===== PAGE

# York Show Reaction



## smick (Jun 1, 2005)

Hi all. Just been to the York Show, (Saturday) but could only go for the day, as major other items on agenda at present. This is the first show we have been to for some considerable time, and the main purpose was not necessarily to look for a new van, but to bring us up to date with the stuff you read about in the mags.

Have to say we were significantly underwhelmed by what we saw, and the organisation. 

No map of show layout, so no idea where anyone was, though the occasional banner showed us some major exhibitors. (Mind you, the balloon above the Brownhills stand was so far up that it could have applied to half the site !!) The toilets were a horror show, and there was nowhere to sit down unless you were either in an exhibitor's motorhome or one of the fast food outlets - and not even then in some cases ! I'm not complaining about the weather or the state of the field, cos there's not a lot you can do about them....but I would have thought that a basic photocopied map with your ticket would be a good idea.

We had a look at the "new models" on the Fiat, and quite frankly, I didn't see anything that I would want to buy. In the designs we saw there still seems a tendency to "Eurolounge" - which means a table+ half dinette, two swivel cab seats, small kitchen and over garage bed; or two front seats and half an acre of settees, which means you can carry no passengers. Not much use for us and the grandson then. For all the supposed regulation coming in, I couldn't see any great change. The price of van conversions seems to have gone through the roof. One of the Timberland Renaults was almost the price of an A class. 

On to B****hills to check out the new Hymers. The new Hymer Van seems clever but pokey, and we still haven't found the Hymer layout for our purposes which beats our 640. I thought I had cracked it with the older 680, but "her indoors" pointed out some significant shortcomings over what we have now. We noticed that the quality of some cabinet work in newer secondhand Hymers was poor by comparison with ours.

Altogether a rather unsatisfactory day...but it's maybe because I'm a grumpy old man who is still looking for the perfect van, and can't find it.

Sorry - just felt the need for a good moan. Anyone else feel the same?

Smick


----------



## Drummer (May 9, 2005)

Only been to York once & wasn't impressed. As I know nowt about these shows, it was just to walk around & absorb some of the atmoshere.

Doing a day at the NEC with Limpy. Its looks big & comprensive.


----------



## Brock (Jun 14, 2005)

We were given a free show guide on entry that provided a map and details of all the exhibitors. York is that is is an end of season show, ideal for last minute bargains (in theory at least) but not so good when the new models have already been announced for the following year and look more than just an uphostery change. At least Swift managed to get some of their new models on show even if they didn't seem to have been through their new quality department. 

We are frequently underwhelmed by new vans when visiting shows. It has its positive side because it just reaffirms my decision to buy the one I have! My missus liked the new Knaus and the 'old' Carthago Chic but apart from that, everyone just copies everybody else. Grey sides, sunroof seem to be the new toys. Euro friendly blandness has taken over. I suspect that we are the same, not willing to risk it when spending thousands. 

I was disappointed with the non motorhome related stands and the lack of good motorhome related stands. 

I went to the Great Dorset Steam Fair this year. Now that was a show! 600 acres, 200,000 visitors, varied entertainment all day well into the early morning, 1,000 stalls (admittedly most selling tat or rusty spare parts)

==========

**INSTRUCTION**
Copy out the York Show thread word for word, from "On to B****hills" down to "comparison with ours.". You won't need the listing.

===== SOURCE DATA

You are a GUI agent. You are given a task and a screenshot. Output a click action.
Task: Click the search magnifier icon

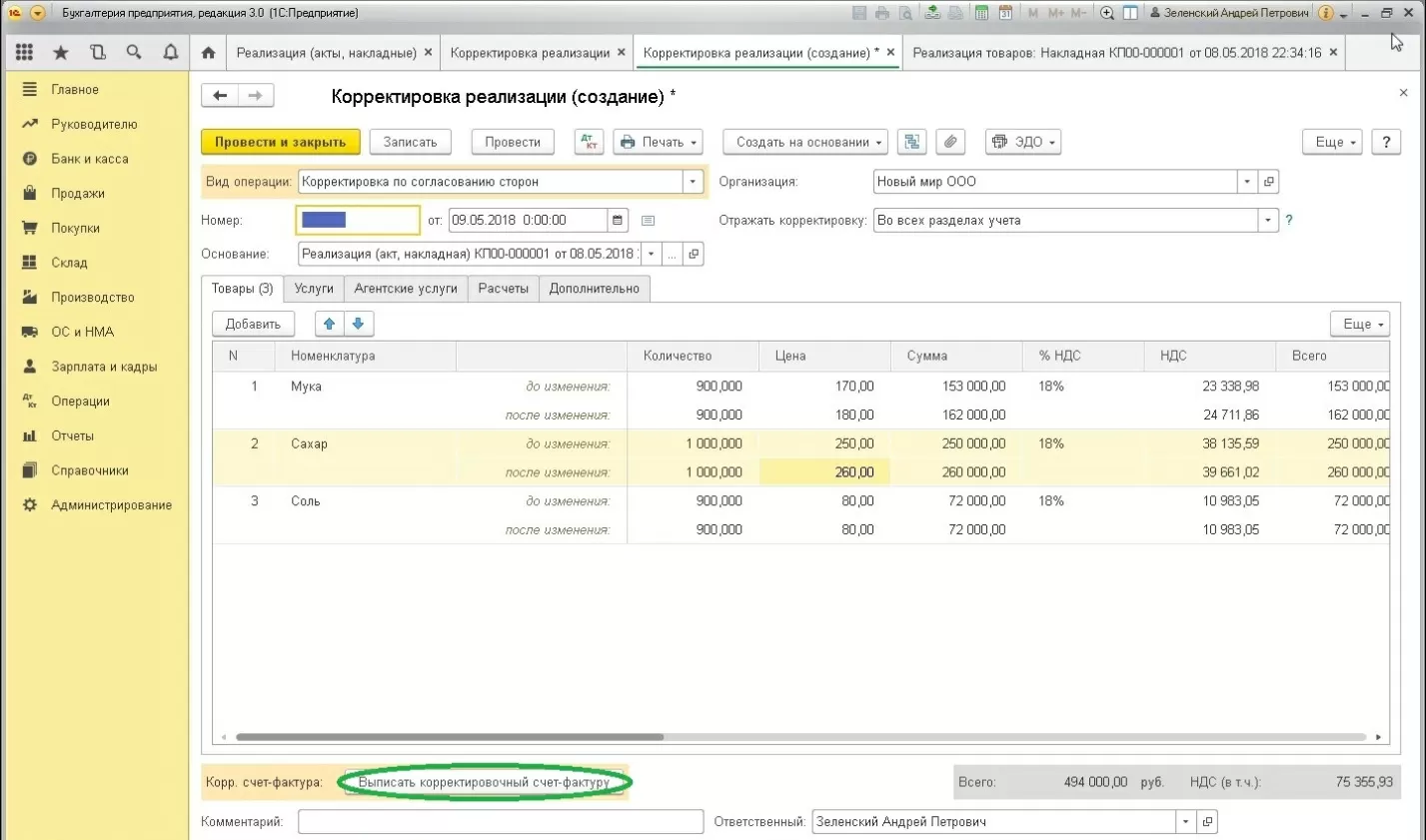click(134, 52)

==========

**FULL RESPONSE**
On to B****hills to check out the new Hymers. The new Hymer Van seems clever but pokey, and we still haven't found the Hymer layout for our purposes which beats our 640. I thought I had cracked it with the older 680, but "her indoors" pointed out some significant shortcomings over what we have now. We noticed that the quality of some cabinet work in newer secondhand Hymers was poor by comparison with ours.